**Document extract**.

## Begin

# need help FAST!!!



## johnsteph515 (Sep 30, 2015)

So I have done BBQ competitions in the past and have done really well, I have catered several weddings and graduations and have done really well, but those were with pulled pork bbq......so at work I was approached to cater a meal for 80 people and of course I said yes!!!! Problem I am having is it was for smoked pork loin and as you can imagine I over did them by 15-20 degrees and now they are dry..... I have 8 smoked whole pork loins in the fridge ready to be sliced and reheated for tomorrow so b I need help like fast on how to save face and make these a little more juicy if possible!!!!!! They taste great but are dry......PLEASE HELP LOL


----------



## ginamiriam (Feb 25, 2005)

Serve them in bbq sauce or if you can't do that, in jus.


----------



## kman409 (Oct 3, 2015)

I know the thread is past the time it would have been helpful but... if you have time you gotta smoke new ones. Pork loin has to be cooked right between 140-145 if its anymore it gets tough and terrible.

## End

**Work to do**.
a – Reproduce the smoked pork loin thread between "## ginamiriam (Feb" and "tough and terrible.", inclusive, swapping "jus" for "gravy".
b – Carry on the smoked pork loin thread from its last sentence.
The data after this point isn't needed.

**Information shown**.
## Begin

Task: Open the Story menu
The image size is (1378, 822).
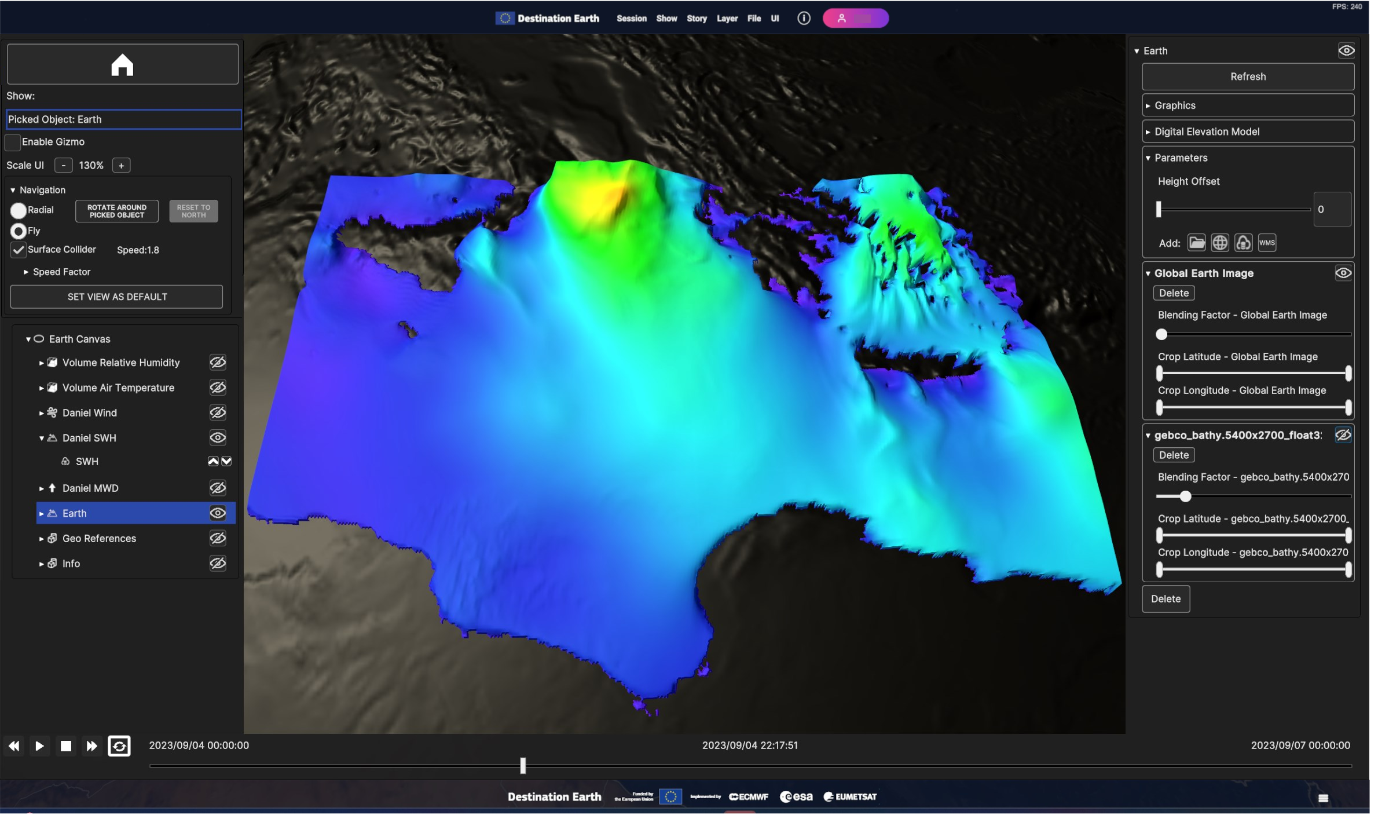Action: [697, 18]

## End

**Answers for the tasks**.
a –
## ginamiriam (Feb 25, 2005)

Serve them in bbq sauce or if you can't do that, in gravy.


----------



## kman409 (Oct 3, 2015)

I know the thread is past the time it would have been helpful but... if you have time you gotta smoke new ones. Pork loin has to be cooked right between 140-145 if its anymore it gets tough and terrible.

b –
----------



## foodieandy (Oct 17, 2015)

Sometimes you just can't save food. I'm really sorry that happened to you on one of your first catering jobs. I had a chef that was new to us and he cooked the crap out of some chicken saté. I tried to soak them in chicken broth, I tried everything. ( this was on the job of course ) around wound up chopping them up serving them with the peanut sauce, grapes and vegetables from the crudités putting them in spoons And calling it Indonesian chicken salad The guests seemed to like it. The bride and groom never realized what happened.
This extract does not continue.